This was a multicenter retrospective study of patients with a history of ROP who were diagnosed and followed up at the Nara Medical University Hospital, Tokushima University Hospital, Hyogo Medical University Hospital, Kobe University Hospital, Sapporo City General Hospital, Shiga Medical University Hospital, and Kurume University Hospital between April 2012 and December 2019.
The protocol for this study conformed to the tenets of the Declaration of Helsinki and was approved by the Internal Review Boards of the Nara Medical University, Tokushima University, Hyogo Medical University, Kobe University Hospital, Sapporo City General Hospital, Shiga Medical University Hospital, and Kurume University Hospital. For research involving human participants that are minors, informed consent was obtained from all their parents to perform the measurements and review their medical records.
All patients had a history of ROP and were followed up for 4–6 years. Patients who were capable of cooperating with the OCT examinations were included. Patients with organic eye diseases, history of intraocular surgery, cataracts, glaucoma, or any retinal disorders were excluded. Laser-treated ROP patients were treated at the pre-threshold ROP or threshold ROP stage.26 Laser treatment was performed in the temporal quadrant in four eyes and all quadrants in the remaining eyes. The patients with spontaneously regressed ROP presented with stage 2 or less, and none of them had received any treatment for ROP.

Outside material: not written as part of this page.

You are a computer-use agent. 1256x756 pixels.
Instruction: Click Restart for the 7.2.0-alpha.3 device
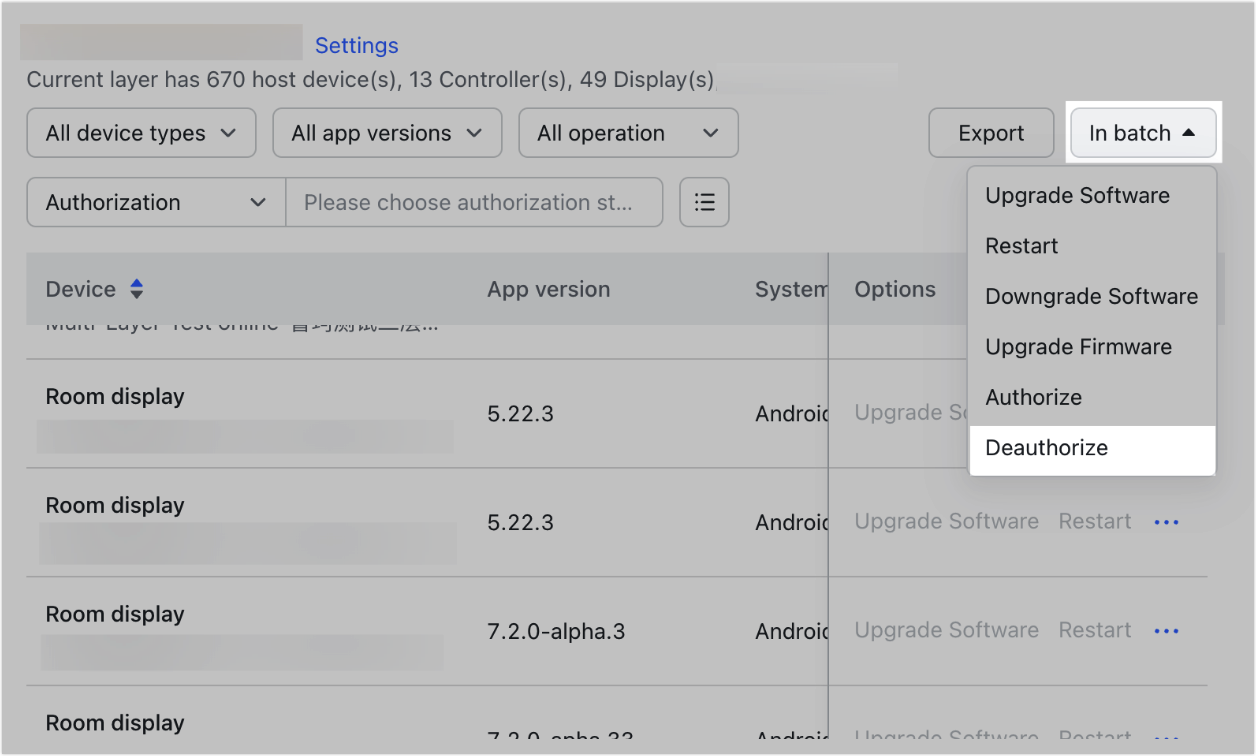[1095, 631]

Age-matched, full-term children with normal ocular findings were recruited from the Nara Medical University Hospital and the nursery school of the Tokushima University Hospital for the control group. Children with myopia greater than − 1.00 diopter (D) or with hyperopia greater than + 2.00D were excluded. In addition, children with organic eye diseases, history of intraocular surgery, cataract, glaucoma, or any retinal disorders, and those who could not cooperate with the OCT examination were excluded. One eye per patient was randomly selected for analysis.

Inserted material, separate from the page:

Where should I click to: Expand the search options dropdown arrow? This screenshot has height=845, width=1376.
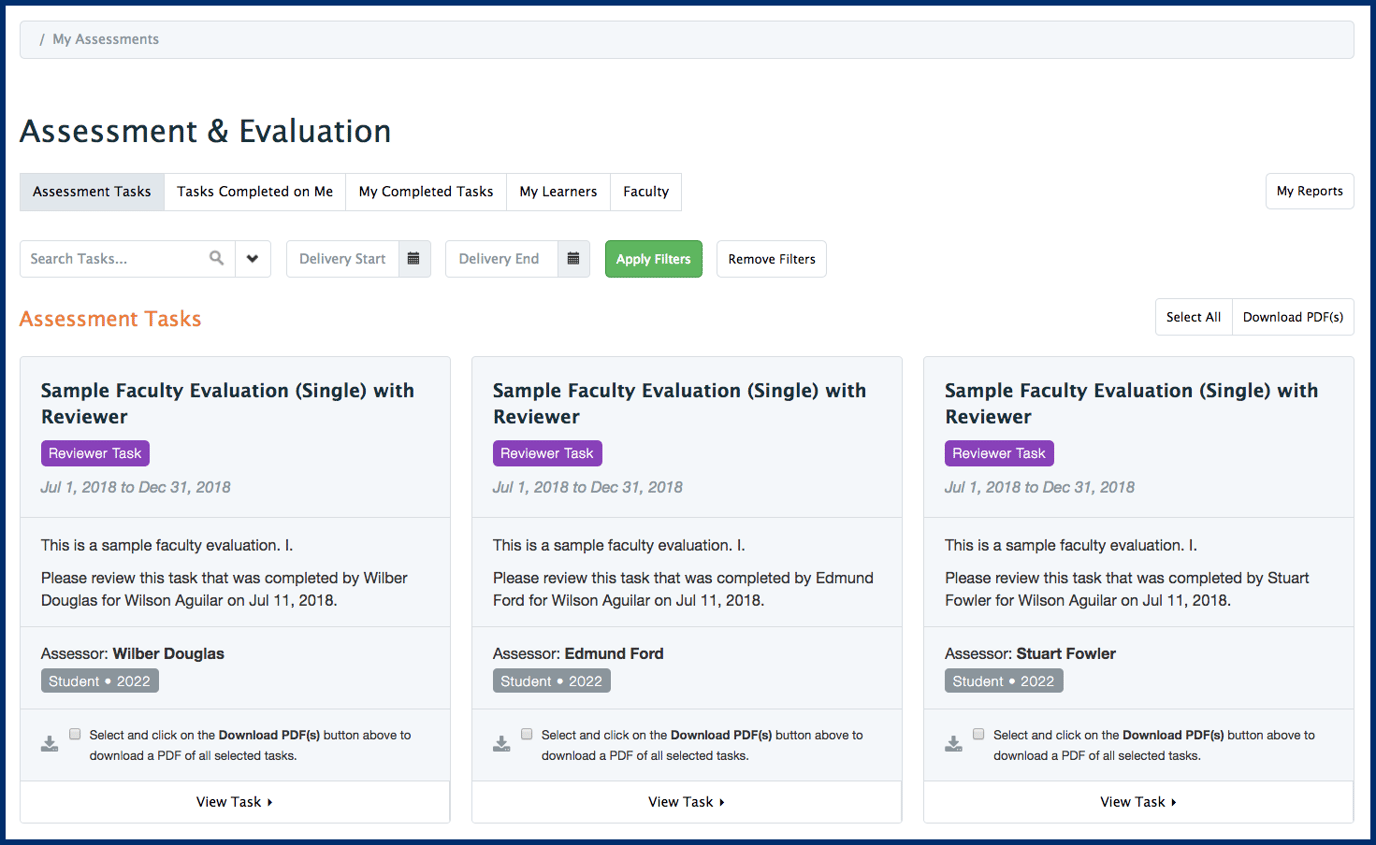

All patients and controls were examined using slit-lamp biomicroscopy, extraocular motility assessment, subjective cycloplegic refractions (1% cyclopentolate and 2.5% phenylephrine), dilated ophthalmoscopy, and SD-OCT imaging. The same examination procedures were used for both eyes of patients with ROP and the right eyes of the controls. One eye per patient was randomly selected for analysis.
The retinal thickness, axial length, and BCVA of 18 eyes of the control patients have been reported.27–29 The visual acuity was measured using a standard Snellen chart at 5 months and was converted to the logarithm of the minimal angle of resolution (logMAR) units for statistical analyses. The axial length was measured with IOL Master (Carl Zeiss Meditec, Jena, Germany) and AL-2000 (TOMEY, Nagoya, Japan). The refractive error (spherical equivalent), gestational age, birth weight, sex, and history of laser treatment were also evaluated.

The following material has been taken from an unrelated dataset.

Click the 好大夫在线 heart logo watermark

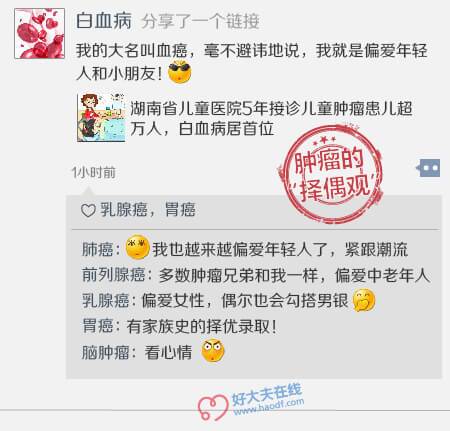pyautogui.click(x=213, y=407)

Measurements of retinal layer thickness
The retinal layer thickness was determined using SD-OCT (Spectralis, Heidelberg Engineering, Heidelberg, Germany; Cirrus SD-OCT, Carl Zeiss Meditec, Jena, Germany and RS-3000, Nidek, Gamagori, Japan). The thicknesses of the fovea, IRL, ONL, and photoreceptor IS and OS layers were measured in the temporally scanned OCT images of the fovea. The thicknesses at 1 mm nasal and temporal to the fovea were also measured as the parafoveal thickness. The foveal depression was calculated by subtracting the central foveal thickness from the mean parafoveal thickness.
The thickness of each retinal layer was determined by two experienced retinal specialists who were blinded to the diagnosis. They evaluated the retinal thickness independently and manually using an open-access software ImageJ (version 1.50a; NIH, Bethesda, Maryland, USA). ONL thickness was measured as the distance from the outer border of the inner limiting membrane (ILM) to the external limiting membrane (ELM). IS length was measured as the distance between the ELM and outer border of the ellipsoid zone (EZ). OS length was measured as the distance between the outer border of EZ and the inner border of the retinal pigment epithelium (RPE). The arithmetic means of the two examiners were used for statistical analyses. The inter-observer reproducibility was evaluated using intraclass correlation coefficients (ICCs).
The data are expressed as means ± standard deviation (SD). The gestational birth date, age at the time of the examination, BCVA, axial length, refractive error (spherical equivalent), and foveal structures of the ROP and control eyes were compared using one-way ANOVA with post-hoc Tukey tests. The presence of the inner retinal layer was compared using theχ2-test. Univariate and multivariate linear regression analyses were performed to determine the significance of the correlations between BCVA and the foveal depression and IS thicknesses of ROP and control eyes. The potential confounders (gestational age, birth weight, axial length, laser treatment and ROP stage) were included in the multivariate linear regression analyses. The standardized coefficients (ß) were calculated for each independent variable. Statistical significance was set at p < 0.05. Statistical analyses were performed using licensed statistical software (SPSS version 22.0; SPSS Inc., Chicago, IL, USA).